Fighting entered its fifth day in Southern Kordofan state and spread across the north’s sole oil-producing area, United Nations spokesman Kouider Zerrouk said. Southern Sudan’s army said northern planes bombed a village in the south’s neighboring state of Unity, killing three civilians, including a child.

Clashes along the border have raised concern about a resumption of the two-decade civil war that ended with a 2005 peace agreement. While the two sides are still negotiating the border, President Umar al-Bashir’s Sudanese Armed Forces occupied the disputed region of Abyei on May 21 after saying southern forces attacked its soldiers there two days before.

“The borders have not been demarcated and SAF plans to take some of these areas now,” Southern Sudanese army spokesman Philip Aguer said today by phone from Juba, the regional capital. “We have said this is part of a plan by SAF.”

Southern Sudan will assume control of about 75 percent of Sudan’s daily oil production of 490,000 barrels, the third- biggest in sub-Saharan Africa, at independence. The crude is pumped mainly by China National Petroleum Corp., Malaysia’s Petroliam Nasional Bhd and India’s Oil & Natural Gas Corp.

The bombing in Jaw village, in Pariang county, continued in the afternoon, Aguer said. The village, where the Southern Sudanese army has a military base, is close to part of a border that is disputed with northern Sudan, he said.

Sudanese army spokesman Al-Sawarmi Khaled’s phone was switched off when he was called seeking comment.

Southern Kordofan Clashes

In Southern Kordofan, clashes that started in Kadugli, the state capital, spread to the towns of Kauda and Talodi, Zerrouk said. The UN peacekeeping mission in Sudan, known as UNMIS, sent a company of Bangladeshi troops to Kadugli to help protect more than 10,000 civilians sheltering near the UN compound, Zerrouk said.

“We urge the parties to give access to UNMIS and the humanitarian agencies to undertake the necessary assessment and provide vital assistance,” he said by phone from Khartoum, the capital.

The state-run SUNA news agency reported yesterday that the Sudanese army is deploying throughout the state after it gained control of Kadugli. Troops loyal to Southern Sudan’s army in the state were rebelling against the government in Khartoum with the support of “outside forces,” SUNA cited top presidential aide Nafie Ali Nafie as saying.

Battlegrounds

Under the peace agreement, the northern and southern armies were due to jointly patrol Southern Kordofan and Blue Nile states on the northern side of the border and Abyei. All three areas were key battlegrounds during the civil war and have ethnic groups loyal to the south, and others that want to be part of the north.

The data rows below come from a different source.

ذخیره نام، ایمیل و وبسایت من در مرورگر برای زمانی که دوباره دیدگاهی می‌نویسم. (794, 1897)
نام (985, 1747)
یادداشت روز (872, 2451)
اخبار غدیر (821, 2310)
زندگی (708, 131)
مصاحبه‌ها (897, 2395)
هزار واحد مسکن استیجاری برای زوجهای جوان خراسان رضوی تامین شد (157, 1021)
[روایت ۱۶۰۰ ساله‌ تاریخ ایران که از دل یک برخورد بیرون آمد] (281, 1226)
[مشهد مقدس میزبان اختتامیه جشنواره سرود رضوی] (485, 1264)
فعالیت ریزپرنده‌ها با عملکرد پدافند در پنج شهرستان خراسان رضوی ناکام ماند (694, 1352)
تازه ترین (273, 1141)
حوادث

Clashes on June 5 killed one Sudanese army soldier and injured seven others, according to Sudanese army spokesman Khaled. The bodies of four policemen and two civilians were brought to the Kadugli police hospital after fighting on June 7, Zerrouk said.

Al-Bashir’s army said last week that southern troops in Southern Kordofan would be “legitimate targets” if they didn’t leave the area by June 1.

As many as 60,000 fighters from the northern border states of Southern Kordofan and Blue Nile, who fought for the south in the civil war, are still part of Southern Sudan’s army, according to Fouad Hikmat, the special adviser on Sudan for the Brussels-based International Crisis Group.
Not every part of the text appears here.